7+ Year Member
- Aug 17, 2010
- Resident [Any Field]
Interesting stuff from one of my favorite legal blogs. The blog has particular interest in market theory and economics, so it occasionally reaches broad topics. Check this one out regarding the admissions process as a market, and how that affects the rational applicant's decision on how many applications to send out (it's ostensibly about college admissions, but I think the med school angle is obvious):
Full post: http://volokh.com/2010/11/18/diversification-and-the-market-for-college-admissions/It seems to me maybe akin to the condition in portfolio theory that market prices in shares assume that risk that can be eliminated through diversification will be eliminated that way and will not be compensated for in share prices; the market assumes diversification. In college admissions, if large numbers of students diversify their risk by applying to a large number of colleges diversifying their holdings of lottery tickets to those colleges a student who fails to to diversify by applying to a large number of colleges will be penalized with lower odds of admission even beyond simply increasing the odds, other things equal.

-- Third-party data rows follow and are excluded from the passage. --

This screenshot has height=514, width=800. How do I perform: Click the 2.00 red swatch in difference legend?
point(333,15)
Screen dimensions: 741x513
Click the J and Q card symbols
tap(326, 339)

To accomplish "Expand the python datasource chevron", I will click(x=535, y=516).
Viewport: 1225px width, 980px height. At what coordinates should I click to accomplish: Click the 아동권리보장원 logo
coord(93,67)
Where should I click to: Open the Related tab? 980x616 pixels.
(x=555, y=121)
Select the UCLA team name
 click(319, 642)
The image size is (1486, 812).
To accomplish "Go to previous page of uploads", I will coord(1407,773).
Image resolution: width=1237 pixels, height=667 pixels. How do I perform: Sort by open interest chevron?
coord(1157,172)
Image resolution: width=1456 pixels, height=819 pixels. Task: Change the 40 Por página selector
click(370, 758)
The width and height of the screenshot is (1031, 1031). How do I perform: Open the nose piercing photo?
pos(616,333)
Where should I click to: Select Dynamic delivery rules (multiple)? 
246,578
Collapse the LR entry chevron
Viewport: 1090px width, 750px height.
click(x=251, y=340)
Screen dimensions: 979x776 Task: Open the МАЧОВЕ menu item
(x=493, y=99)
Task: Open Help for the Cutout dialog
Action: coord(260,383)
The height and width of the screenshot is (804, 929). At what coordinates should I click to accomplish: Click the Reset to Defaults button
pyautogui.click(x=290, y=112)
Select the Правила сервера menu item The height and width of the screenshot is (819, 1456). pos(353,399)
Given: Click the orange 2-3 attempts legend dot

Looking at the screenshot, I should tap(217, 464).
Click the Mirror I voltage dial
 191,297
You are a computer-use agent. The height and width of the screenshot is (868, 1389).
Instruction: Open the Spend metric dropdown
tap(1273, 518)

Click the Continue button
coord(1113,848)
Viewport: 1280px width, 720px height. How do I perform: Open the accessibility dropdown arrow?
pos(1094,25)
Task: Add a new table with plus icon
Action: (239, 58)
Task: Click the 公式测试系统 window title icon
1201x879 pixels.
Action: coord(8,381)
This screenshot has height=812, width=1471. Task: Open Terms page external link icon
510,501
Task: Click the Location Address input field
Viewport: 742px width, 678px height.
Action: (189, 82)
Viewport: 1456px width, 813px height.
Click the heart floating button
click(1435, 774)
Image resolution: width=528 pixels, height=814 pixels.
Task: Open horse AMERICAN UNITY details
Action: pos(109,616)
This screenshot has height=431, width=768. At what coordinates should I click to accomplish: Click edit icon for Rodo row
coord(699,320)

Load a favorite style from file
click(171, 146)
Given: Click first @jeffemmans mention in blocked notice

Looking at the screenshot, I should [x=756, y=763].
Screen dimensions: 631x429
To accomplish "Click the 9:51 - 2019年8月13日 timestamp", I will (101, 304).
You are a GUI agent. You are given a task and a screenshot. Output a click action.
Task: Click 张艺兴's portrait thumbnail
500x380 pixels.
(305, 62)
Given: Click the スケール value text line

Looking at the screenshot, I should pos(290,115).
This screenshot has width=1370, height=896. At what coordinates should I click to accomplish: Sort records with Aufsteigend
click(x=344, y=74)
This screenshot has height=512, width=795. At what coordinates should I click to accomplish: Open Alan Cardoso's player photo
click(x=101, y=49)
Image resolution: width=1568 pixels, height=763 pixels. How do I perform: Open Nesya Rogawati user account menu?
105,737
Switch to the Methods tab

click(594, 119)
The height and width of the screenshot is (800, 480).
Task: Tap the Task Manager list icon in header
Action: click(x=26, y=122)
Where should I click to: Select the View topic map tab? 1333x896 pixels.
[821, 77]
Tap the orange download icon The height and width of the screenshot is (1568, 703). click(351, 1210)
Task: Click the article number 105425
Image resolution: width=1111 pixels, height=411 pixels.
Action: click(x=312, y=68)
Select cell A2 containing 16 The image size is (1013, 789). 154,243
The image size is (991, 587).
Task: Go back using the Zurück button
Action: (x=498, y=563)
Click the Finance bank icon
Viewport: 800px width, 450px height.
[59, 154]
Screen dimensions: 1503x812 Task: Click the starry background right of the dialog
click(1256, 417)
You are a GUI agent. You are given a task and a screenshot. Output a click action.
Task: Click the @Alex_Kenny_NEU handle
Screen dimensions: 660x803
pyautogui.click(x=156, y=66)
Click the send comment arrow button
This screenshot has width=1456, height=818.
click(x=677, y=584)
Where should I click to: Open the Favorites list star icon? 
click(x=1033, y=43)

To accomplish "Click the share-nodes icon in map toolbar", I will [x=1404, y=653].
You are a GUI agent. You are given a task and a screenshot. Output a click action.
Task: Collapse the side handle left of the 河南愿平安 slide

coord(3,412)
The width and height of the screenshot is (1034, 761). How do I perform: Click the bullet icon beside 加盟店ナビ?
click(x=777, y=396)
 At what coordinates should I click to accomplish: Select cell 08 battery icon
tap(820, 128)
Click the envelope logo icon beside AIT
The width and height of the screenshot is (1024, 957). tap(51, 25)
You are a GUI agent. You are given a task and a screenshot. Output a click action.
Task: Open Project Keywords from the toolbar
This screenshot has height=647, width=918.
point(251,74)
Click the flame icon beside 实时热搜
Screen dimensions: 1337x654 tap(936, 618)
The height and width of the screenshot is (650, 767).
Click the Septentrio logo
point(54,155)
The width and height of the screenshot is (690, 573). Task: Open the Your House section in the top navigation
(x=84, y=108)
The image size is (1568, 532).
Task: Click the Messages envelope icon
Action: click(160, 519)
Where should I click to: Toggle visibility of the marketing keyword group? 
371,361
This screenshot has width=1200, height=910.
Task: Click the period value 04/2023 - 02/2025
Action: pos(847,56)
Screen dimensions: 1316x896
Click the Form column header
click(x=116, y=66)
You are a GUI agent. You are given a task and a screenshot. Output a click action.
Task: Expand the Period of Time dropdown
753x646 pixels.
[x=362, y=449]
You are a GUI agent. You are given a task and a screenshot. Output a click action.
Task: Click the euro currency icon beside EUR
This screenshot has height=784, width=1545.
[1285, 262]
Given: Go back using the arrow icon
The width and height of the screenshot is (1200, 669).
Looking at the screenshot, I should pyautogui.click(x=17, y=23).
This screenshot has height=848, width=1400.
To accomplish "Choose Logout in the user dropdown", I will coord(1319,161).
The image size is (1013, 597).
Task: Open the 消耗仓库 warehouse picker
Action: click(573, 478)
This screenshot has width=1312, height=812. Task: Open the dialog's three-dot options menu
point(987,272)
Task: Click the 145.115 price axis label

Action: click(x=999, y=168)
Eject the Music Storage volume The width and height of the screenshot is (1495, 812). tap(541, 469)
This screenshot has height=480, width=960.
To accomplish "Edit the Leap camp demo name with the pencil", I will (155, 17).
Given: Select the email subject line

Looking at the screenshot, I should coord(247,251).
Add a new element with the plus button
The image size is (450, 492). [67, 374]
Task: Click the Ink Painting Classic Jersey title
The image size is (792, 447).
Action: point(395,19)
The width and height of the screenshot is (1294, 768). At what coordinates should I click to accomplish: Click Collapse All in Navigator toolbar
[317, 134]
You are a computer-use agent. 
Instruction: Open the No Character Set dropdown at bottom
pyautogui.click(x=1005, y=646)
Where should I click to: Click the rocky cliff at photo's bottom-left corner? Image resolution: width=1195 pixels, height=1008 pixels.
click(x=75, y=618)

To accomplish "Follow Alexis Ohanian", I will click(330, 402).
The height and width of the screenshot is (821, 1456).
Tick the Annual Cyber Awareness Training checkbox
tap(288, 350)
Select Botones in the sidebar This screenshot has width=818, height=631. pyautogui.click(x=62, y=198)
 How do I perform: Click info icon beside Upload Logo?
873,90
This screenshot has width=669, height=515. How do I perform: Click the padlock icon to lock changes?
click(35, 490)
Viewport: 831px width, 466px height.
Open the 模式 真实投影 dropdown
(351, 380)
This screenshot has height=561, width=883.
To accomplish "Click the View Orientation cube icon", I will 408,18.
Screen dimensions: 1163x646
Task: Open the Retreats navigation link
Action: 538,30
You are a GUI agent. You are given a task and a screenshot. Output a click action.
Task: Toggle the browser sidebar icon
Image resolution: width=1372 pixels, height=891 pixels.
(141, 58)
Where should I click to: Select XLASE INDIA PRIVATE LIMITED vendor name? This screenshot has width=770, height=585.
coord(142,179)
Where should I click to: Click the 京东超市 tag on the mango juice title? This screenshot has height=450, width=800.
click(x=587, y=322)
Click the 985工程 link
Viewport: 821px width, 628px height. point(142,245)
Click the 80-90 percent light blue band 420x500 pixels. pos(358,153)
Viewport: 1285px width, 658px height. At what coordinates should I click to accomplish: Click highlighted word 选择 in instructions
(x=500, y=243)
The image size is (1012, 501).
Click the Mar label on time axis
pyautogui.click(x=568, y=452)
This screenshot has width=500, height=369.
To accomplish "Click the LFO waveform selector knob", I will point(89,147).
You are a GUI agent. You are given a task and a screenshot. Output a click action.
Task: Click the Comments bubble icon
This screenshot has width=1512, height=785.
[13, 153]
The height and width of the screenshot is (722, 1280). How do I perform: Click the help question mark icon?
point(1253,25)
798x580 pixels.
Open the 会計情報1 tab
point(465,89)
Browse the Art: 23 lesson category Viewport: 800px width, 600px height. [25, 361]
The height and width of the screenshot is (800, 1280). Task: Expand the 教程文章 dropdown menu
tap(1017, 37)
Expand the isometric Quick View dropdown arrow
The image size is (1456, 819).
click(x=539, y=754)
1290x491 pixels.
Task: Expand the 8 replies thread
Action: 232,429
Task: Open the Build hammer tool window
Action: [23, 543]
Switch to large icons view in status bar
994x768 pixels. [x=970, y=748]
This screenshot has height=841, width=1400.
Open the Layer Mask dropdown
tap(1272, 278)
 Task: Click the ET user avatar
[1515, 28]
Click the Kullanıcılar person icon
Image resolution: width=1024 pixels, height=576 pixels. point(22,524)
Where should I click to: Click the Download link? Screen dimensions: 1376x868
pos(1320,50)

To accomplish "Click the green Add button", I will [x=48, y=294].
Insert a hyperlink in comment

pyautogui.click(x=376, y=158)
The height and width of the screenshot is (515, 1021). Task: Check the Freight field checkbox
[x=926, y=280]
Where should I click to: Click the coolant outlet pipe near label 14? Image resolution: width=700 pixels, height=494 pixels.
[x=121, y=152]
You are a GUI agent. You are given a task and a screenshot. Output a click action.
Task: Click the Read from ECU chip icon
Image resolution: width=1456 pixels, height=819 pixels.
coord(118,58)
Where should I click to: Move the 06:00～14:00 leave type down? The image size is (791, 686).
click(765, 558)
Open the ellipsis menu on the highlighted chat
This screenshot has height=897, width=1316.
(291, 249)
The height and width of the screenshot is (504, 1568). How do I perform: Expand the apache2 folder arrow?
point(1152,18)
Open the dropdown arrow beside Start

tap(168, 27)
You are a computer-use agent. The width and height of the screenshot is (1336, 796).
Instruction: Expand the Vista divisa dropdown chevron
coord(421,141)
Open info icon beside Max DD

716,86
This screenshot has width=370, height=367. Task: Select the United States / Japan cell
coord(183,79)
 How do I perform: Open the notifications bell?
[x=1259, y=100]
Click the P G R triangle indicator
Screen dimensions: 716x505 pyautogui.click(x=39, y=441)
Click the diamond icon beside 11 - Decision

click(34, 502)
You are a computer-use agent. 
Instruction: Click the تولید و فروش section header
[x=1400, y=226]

Is this second proposition correct or is it not correct, or does proposition two merely collapse into proposition one? If there were only one student in the world applying, and colleges were not required to take any students at all, and if the chances of admission to any one college were genuinely unknown and uncertain as to the student, then presumably the student should increase the odds and hedge against the uncertainty by applying to more rather than fewer schools. That is proposition one.
The second proposition adds other students also applying. Given that they are also bidding for entry, and assuming the same unknowns, they will have the same reasons to increase the number of colleges to which they apply. So everyone ideally wants to apply everywhere. But if for some reason everyone else automatically applies to 100 colleges and you apply to only one, are your chances worse because of the fact that everyone else has applied to every available college? That is proposition two the addition of new players to the game who hold in effect a diversified portfolio while you hold only one application, and unlike stock, you havent bought lots and lots of application lottery tickets to that college; you can only buy one.
My point is two fold, if Im right. One is that there are two very good reasons, one intrinsic and the other strategic, for increasing without limit the number of colleges to which you apply. The other is that if you fail to do so when others do, you put yourself in a distinctly worse relative position. Is this akin to market diversification and compensation for bearing diversified versus undiversified risk? Am I correct in this analysis or not? If not, what am I missing or doing wrong?